Within about an hour of each other on Tuesday morning, Film at Lincoln Center announced a thirty-two-film Main Slate lineup for this year’s New York Film Festival and Toronto unveiled its Centerpiece program of forty-three films. There’s an overlap here of just four titles, but it expands considerably when we take into account films previously announced for Toronto’s other programs.
First, the four. When Mohammad Rasoulof’s The Seed of the Sacred Fig premiered in Cannes, where it won a Special Jury Prize, the Telegraph’s Robbie Collin called it “a mesmerizingly gripping and controlled parable-thriller in which the paranoia, misogyny, and rage of the Iranian state are mapped seamlessly onto an ordinary family unit.”
Dea Kulumbegashvili’s April, the story of an obstetrician in rural Georgia who helps women seeking illegal abortions, will premiere in competition in Venice, and Happyend, the first fictional feature from Neo Sora (Ryuichi Sakamoto | Opus), will compete in Venice’s Orizzonti program. The NYFF is once again doubling up on Hong Sangsoo, screening A Traveler’s Needs—Isabelle Huppert stars in this winner of the Grand Jury Prize in Berlin—and By the Stream, which will premiere in Locarno next week before rolling on to Toronto.
Two NYFF selections will screen in Toronto as Gala Presentations. Both premiered in Cannes and neither took home any prizes. With Oh, Canada, an adaptation of Russell Banks’s 2021 novel Foregone, Paul Schrader “presents a portrait of a dying man who feels that his inner self has failed to live up to his public one,” writes Vulture’s Bilge Ebiri, and “while Oh, Canada is narratively bleak, it’s stylistically quite light on its feet, almost airy.”
David Cronenberg’s The Shrouds “was misjudged by some according to genre benchmarks it’s unconcerned with, while actually confronting primal human emotions that concern us all,” writes Nicolas Rapold for Sight and Sound. “The macabre starting point—a widower has invented camera-equipped graves for observing the corpse of a loved one—leads into the morass of grief, and how one can nearly go mad reorienting oneself in a world newly without.”
Jia Zhangke’s Caught by the Tides left Cannes empty-handed as well, but it’s one of seven of Toronto’s Special Presentations that will also screen in New York, including Sean Baker’s Anora, the winner of the Palme d’Or; Payal Kapadia’s All We Imagine as Light, which won the Grand Prix; and Rungano Nyoni’s On Becoming a Guinea Fowl. Nyoni shared the Un Certain Regard’s directing award with Roberto Minervini, whose The Damned will screen in New York but not Toronto.

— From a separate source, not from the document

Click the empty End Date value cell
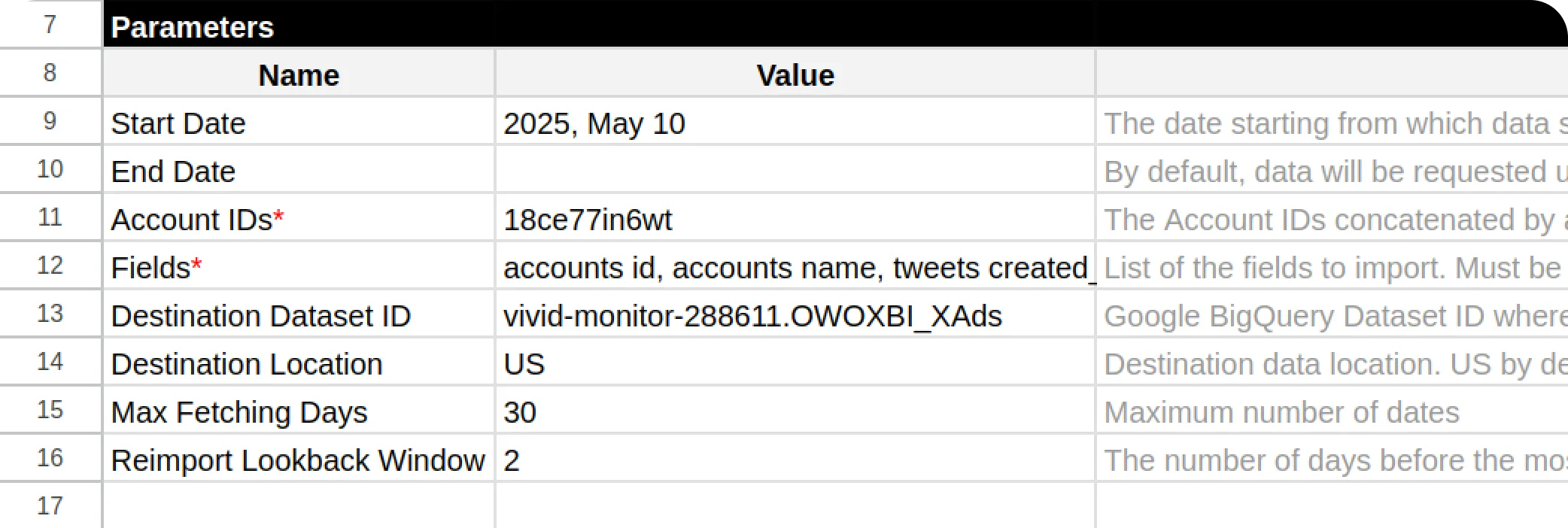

Alain Guiraudie’s Misericordia screened in the noncompetitive Cannes Premiere program, and Athina Rachel Tsangari’s Harvest will premiere in competition in Venice. The seventh title in this cluster is one of the most anticipated films of the season, and for many, it’s been eagerly awaited ever since Mike Leigh made his last film, Peterloo, six years ago. Hard Truths will see its world premiere in Toronto before it heads to New York.
One world premiere in Toronto’s Centerpiece program left out of the NYFF’s Main Slate is Sofia Bohdanowicz’s Measures for a Funeral, in which Deragh Campbell once again plays the ever-curious Audrey Benac. Here, Audrey seeks to restore the legacy of the forgotten Canadian violinist Kathleen Parlow.
New York will host the world premieres of two intriguing documentaries. Robinson Devor’s Suburban Fury is a portrait of Sara Jane Moore, who tried and failed to assassinate President Gerald Ford in 1975. And Julia Loktev (The Loneliest Planet) was in Moscow profiling independent journalists when Putin launched his invasion of Ukraine. The NYFF calls My Undesirable Friends: Part I — Last Air in Moscow “an extraordinary vérité document of a moment of immense change and anxiety, as well as a vital depiction of the eternal hope that so many in Russia hold for living in a democratic state.”
Toronto (September 5 through 15) will open with David Gordon Green’s Nutcrackers, starring Ben Stiller, and close with Rebel Wilson’s directorial debut, The Deb. The opening night film in New York (September 27 through October 14) will be RaMell Ross’s Nickel Boys, the closing night film will be Steve McQueen’s Blitz, and the Centerpiece presentation will be Pedro Almodóvar’s The Room Next Door, starring Julianne Moore and Tilda Swinton.